2. The refrigeration system according to claim 1, wherein the control valve is closed in the cooling mode.

3. The refrigeration system according to claim 1, wherein the control valve is opened when the hot-gas bypass heating mode is started, and is closed after a first delay time.

4. The refrigeration system according to claim 3, wherein the first delay time is a fixed preset value; or the refrigeration system further comprises a sensor for monitoring a liquid level of the reservoir, wherein the first delay time is determined based on the liquid level of the reservoir; orthe refrigeration system further comprises a sensor for monitoring a temperature and/or pressure of the refrigerant at an outlet of or downstream of the reservoir, wherein the first delay time is determined based on the temperature and/or pressure of the refrigerant at the outlet of or downstream of the reservoir.

5. The refrigeration system according to claim 1, wherein the refrigeration system comprises a three-way valve connected to the outlet of the compressor, a first outlet of the three-way valve is connected to the first heat exchanger, a second outlet of the three-way valve is connected to the second heat exchanger, and the branch flow path extends from a flow path between the second outlet of the three-way valve and the second heat exchanger to the reservoir.
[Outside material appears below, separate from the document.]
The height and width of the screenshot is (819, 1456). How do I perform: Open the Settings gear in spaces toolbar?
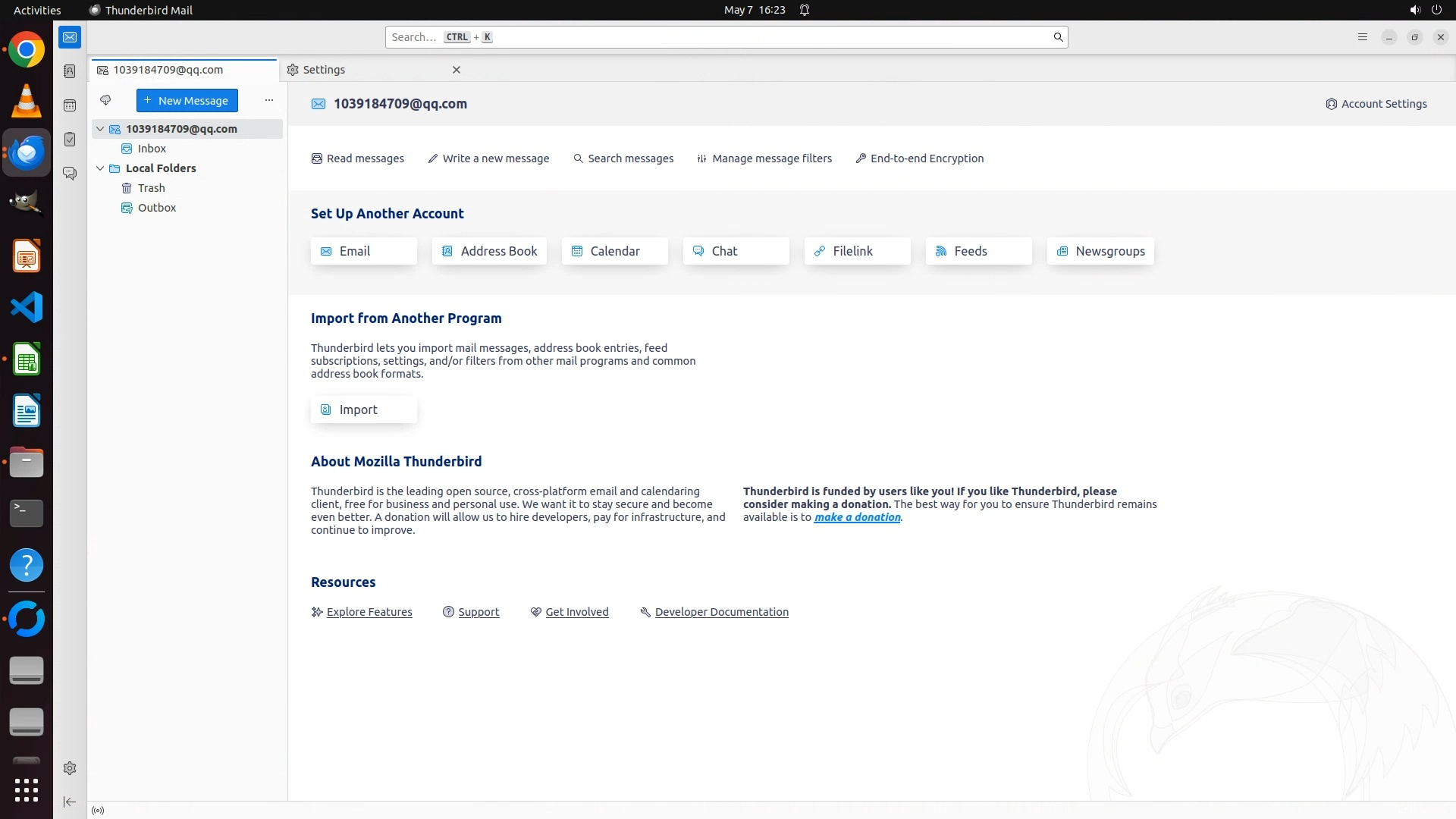pyautogui.click(x=70, y=768)
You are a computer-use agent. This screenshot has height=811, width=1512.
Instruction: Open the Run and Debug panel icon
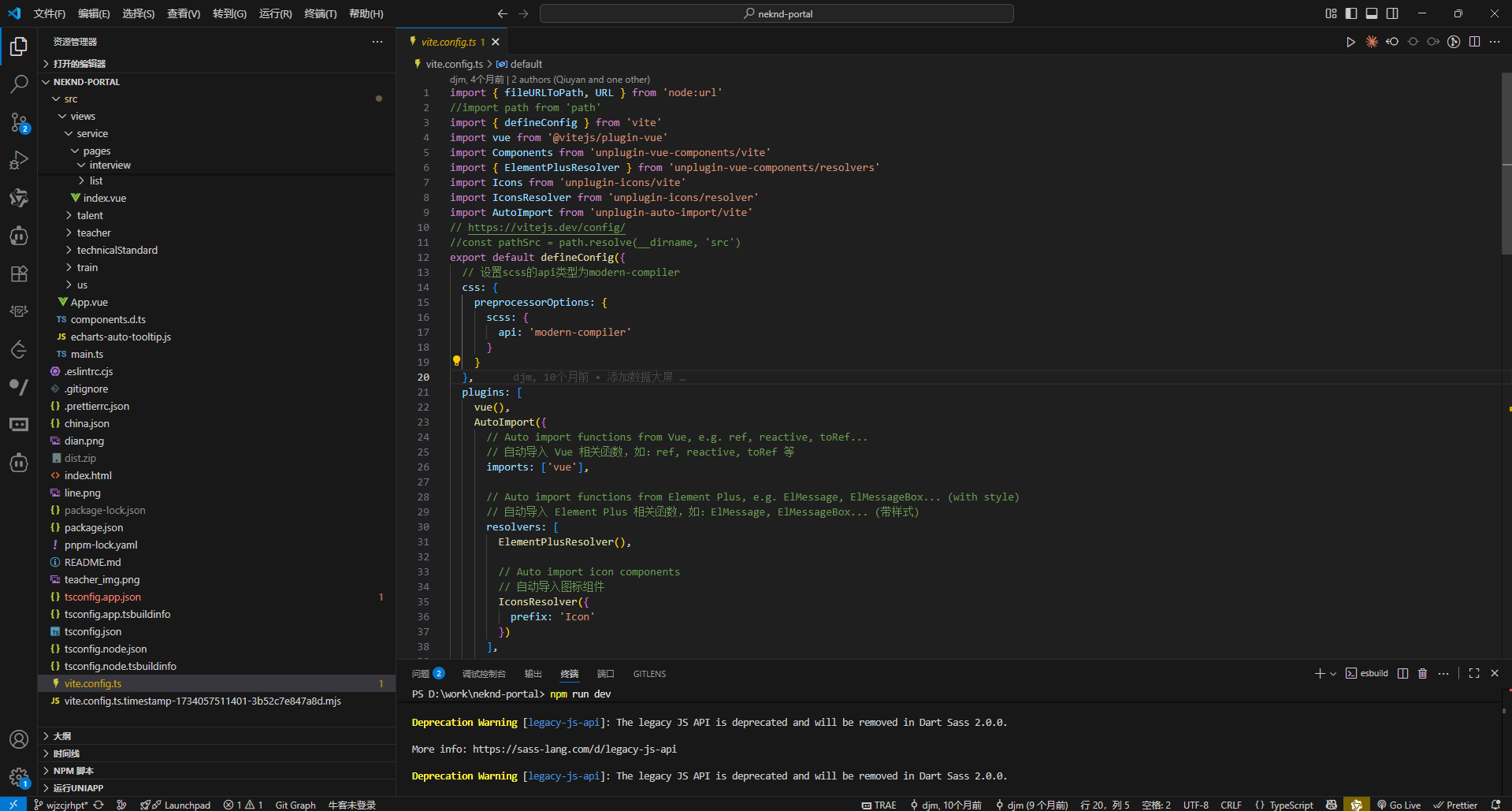coord(19,160)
6. The refrigeration system according to claim 1, wherein the refrigeration system further comprises an sub-cooler heat exchanger, an inlet of the sub-cooler heat exchanger being connected to the outlet of the reservoir, wherein the sub-cooler heat exchanger is integrated with the first heat exchanger to share the same fan; wherein, the refrigeration system further comprises a gas-liquid heat exchanger, wherein an outlet of the sub-cooler heat exchanger is connected to a liquid flow path of the gas-liquid heat exchanger and then to the throttling element, and an outlet of the second heat exchanger is connected to a gas flow path of the gas-liquid heat exchanger.
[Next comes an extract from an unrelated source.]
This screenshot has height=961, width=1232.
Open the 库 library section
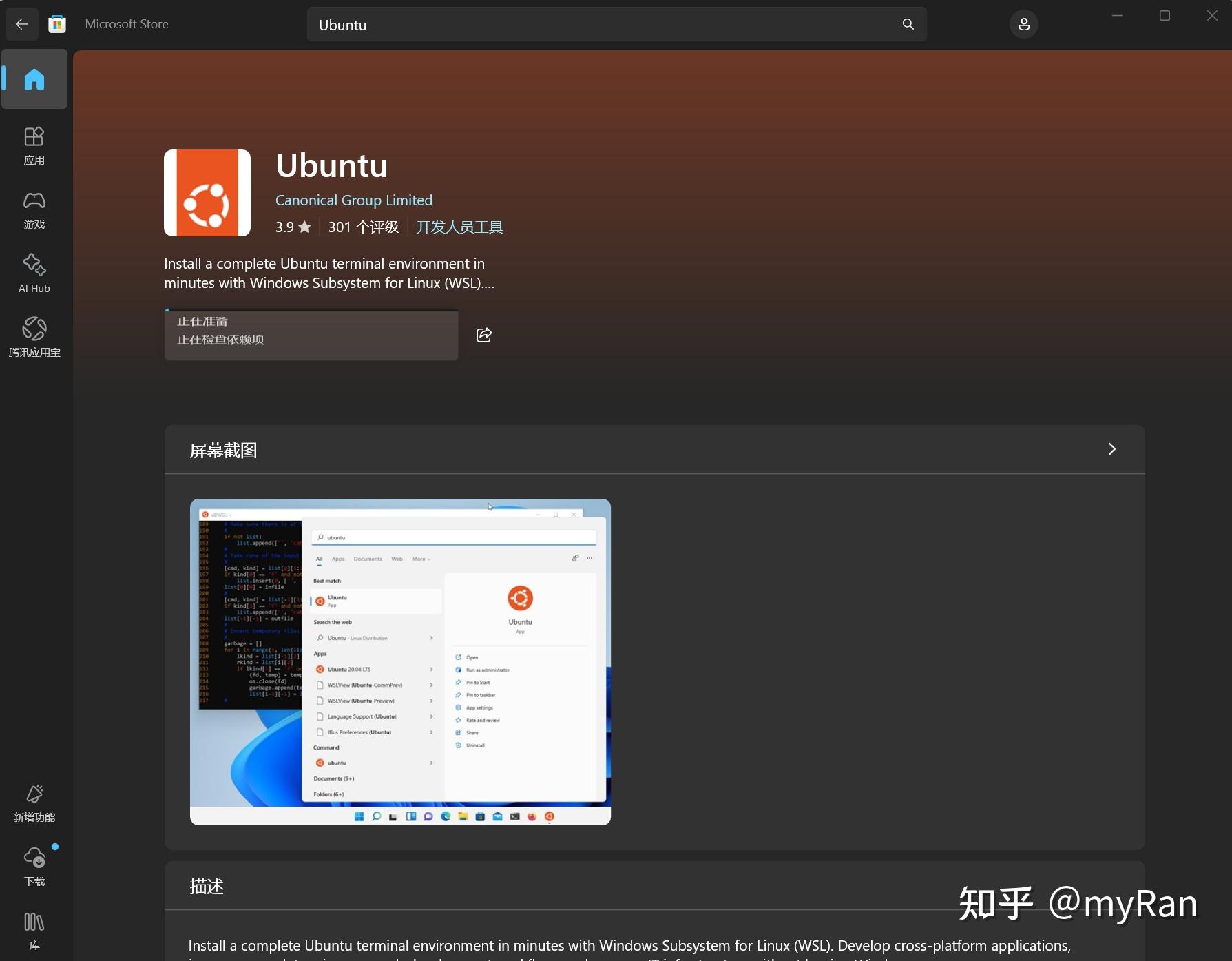point(34,930)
7. The refrigeration system according to claim 1, wherein the compressor is driven by a separate engine, and a suction pressure regulating valve and a gas-liquid separator are arranged upstream of the compressor.

8. A transport vehicle, comprising: the refrigeration system according to claim 1.
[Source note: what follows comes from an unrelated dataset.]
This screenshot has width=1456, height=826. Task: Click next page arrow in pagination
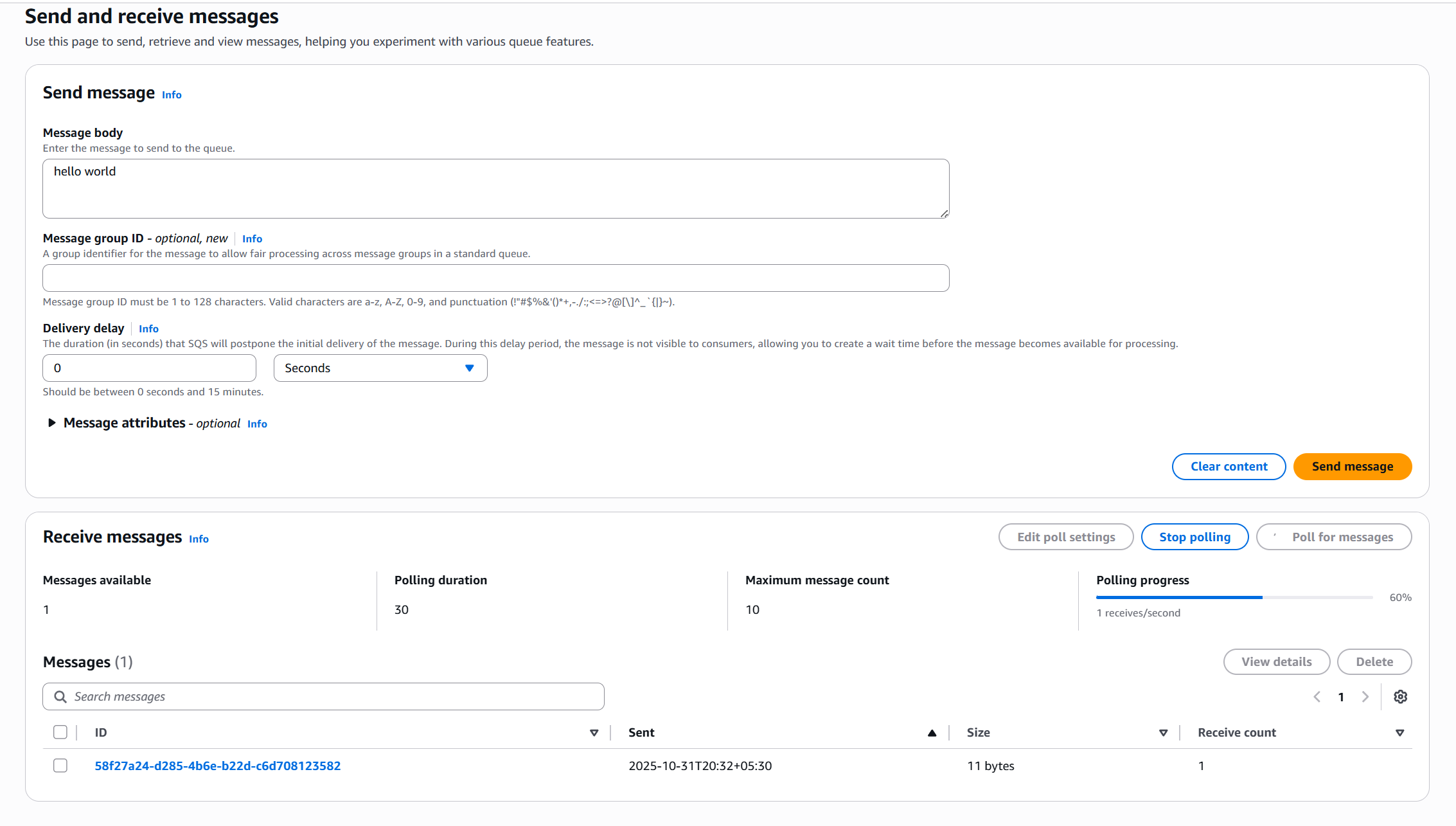[1365, 697]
9. A method for controlling a refrigeration system for use in a transport vehicle, the refrigeration system being capable of operating in a cooling mode and a hot-gas bypass heating mode, wherein: in the cooling mode, refrigerant leaving an outlet of a compressor passes through, in turn, a first heat exchanger, a reservoir, a throttling element and a second heat exchanger before returning to an inlet of the compressor;in the hot-gas bypass heating mode, refrigerant leaving the outlet of the compressor is delivered directly to the second heat exchanger before returning to the inlet of the compressor;the method comprising: in the hot-gas bypass heating mode, allowing a portion of the refrigerant leaving the outlet of the compressor to be delivered to the reservoir after passing through a branch flow path, such that refrigerant stored in the reservoir passes through the throttling element and the second heat exchanger before returning to the inlet of the compressor; andclosing the control valve on the branch flow path to cut off the branch flow path after a first delay time.

10. The method according to claim 9, wherein the first delay time is a fixed preset value; or the first delay time is determined based on a liquid level of the reservoir; orthe first delay time is determined based on a temperature and/or pressure of refrigerant at an outlet of or downstream of the reservoir.